Imvoto allows a variety of question types. All have the common feature of needing a title and a question body:
- Enter a question title. Students won’t see this on their screens, so it can be as descriptive as you like without giving away hints about the solution to your question. In the example below, the title helps other teachers understand some key features of this particular addition question.
- Use the text editor to type the question. There are some formatting options here, including adding images or videos to your question.
Next, choose what type of responses you want your students to provide. The default is multiple choice.
Type your responses (both correct and ‘distractor’ incorrect responses) in the text boxes. Use the Add additional response button to get more response boxes. Don’t forget to check the correct response checkbox next to the response(s) that are correct.
You may want to Shuffle answers to randomise the answer order. Computers are much better at doing this than humans.
You can decide how many answers students can choose using these controls:
Saving your question
Click Save to add the question to your collection. The drop down option Save and clone another allows you to start another new question using this one as a starting point. This speeds up the question writing process if you are creating a number of similar questions.
Special content: formulae, etc
See our blog posting explaining how to type in mathematical and scientific formulae.
Coming soon: how to embed YouTube videos and GeoGebra diagrams into questions.
Free-response questions: numeric and text
Just like multiple-choice questions, free-response questions require you to add a private question title and the student-facing question in the text editor.
The response type you choose will alter how you specify the correct answer to your question. In the example below, students would only be allowed to enter a numeric answer. Their answer would be marked correct if it was the number 12 (exactly, including 12.0 but not 12.1), any number that rounds to 15 (eg 14.9 or 15.49 but not 15.5) or any number between 20 and 25 inclusive. Any other answer would be marked incorrect.

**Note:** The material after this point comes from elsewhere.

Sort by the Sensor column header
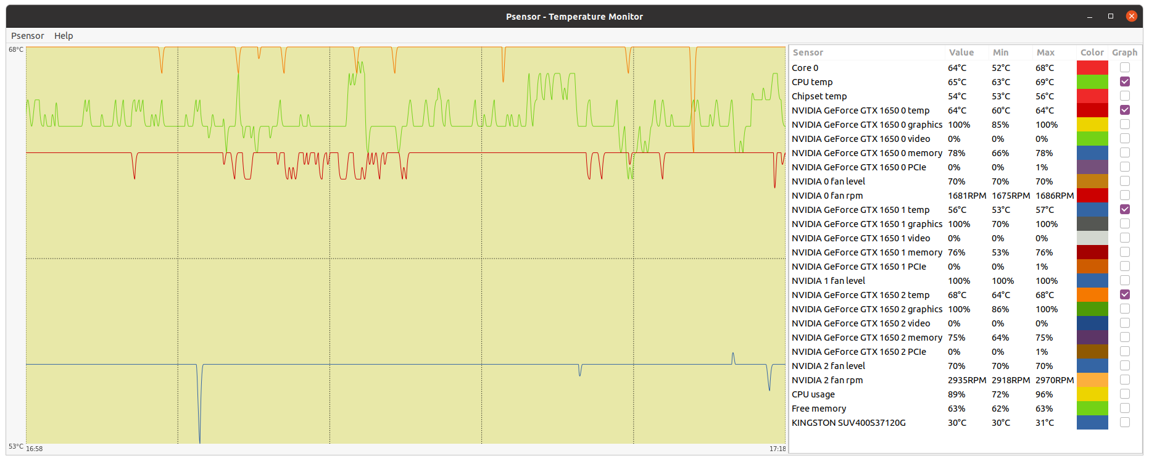The height and width of the screenshot is (461, 1149). (x=808, y=52)
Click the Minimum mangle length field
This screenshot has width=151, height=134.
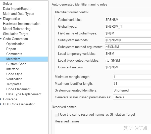pos(132,77)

To specify multiple correct answers use the Add alternative answer button.
Long-text answers cannot be automatically marked by Imvoto, they are for gathering student ideas and opinions only. This is the appropriate type to choose if you export more than a short sentence as an answer. The text box that students type in grows as they type, where as a standard ‘text’ answer is fixed to a single line.

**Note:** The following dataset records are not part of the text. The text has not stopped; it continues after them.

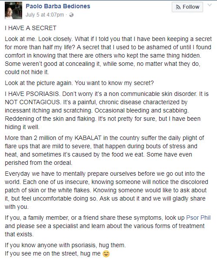
Task: Click the Follow button
Action: tap(187, 7)
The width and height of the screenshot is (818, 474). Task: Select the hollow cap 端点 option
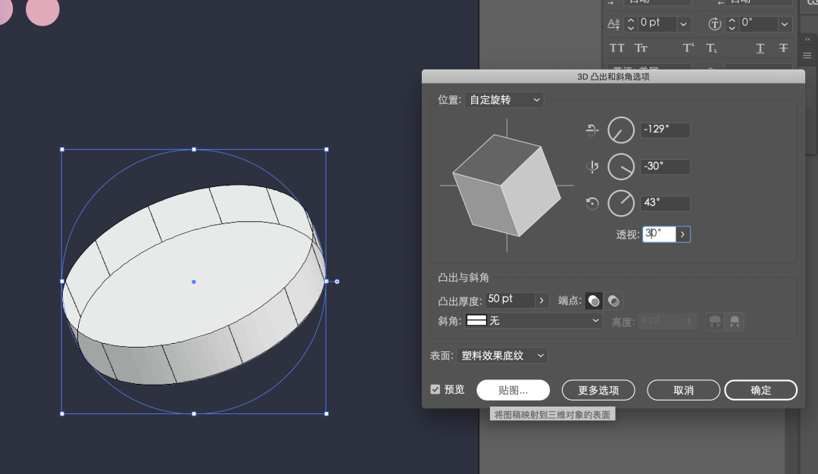pyautogui.click(x=614, y=301)
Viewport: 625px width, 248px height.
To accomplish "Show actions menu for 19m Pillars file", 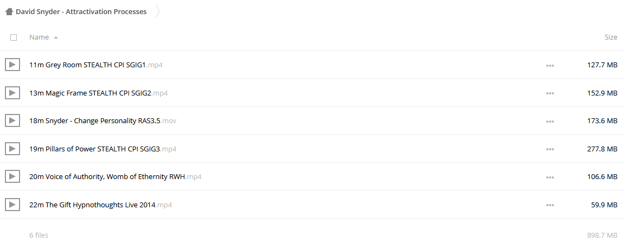I will pyautogui.click(x=550, y=149).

Imvoto supports common mathematical answers such as fractions, coordinates and surds. These are accessible by choosing LaTeX template as the response type.

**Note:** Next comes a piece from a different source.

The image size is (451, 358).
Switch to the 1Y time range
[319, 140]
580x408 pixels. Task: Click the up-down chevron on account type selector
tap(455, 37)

The Choose template button provides a menu of common answer types. If there is a particular style of answer you require that you can’t find, get in touch. We can help you create pretty much anything you might imagine, for example this matrix answer (with some components partially completed) featured in a recent collection:
Once you have chosen your answer type, complete the answer boxes to show the correct answer. In this case, if the student types in the fraction `2/3` they would be marked correct. In cases with more than one correct answer, use the Add alternative answer button.
Many of the answer types have options. In the case of fractions, a checkbox allows you to designate whether equivalent fractions would be accepted as correct. In this example, `4/6` would also be considered correct.
Finally, most of these answer types have ‘add ons’ such as prefixes and suffixes. In this example, we have turned the answer into the equation of a line, where the student must give the gradient of the line as a fraction.
Advanced users can update the difficulty for adaptive learning or categorise the question for easy discovery and organisation later.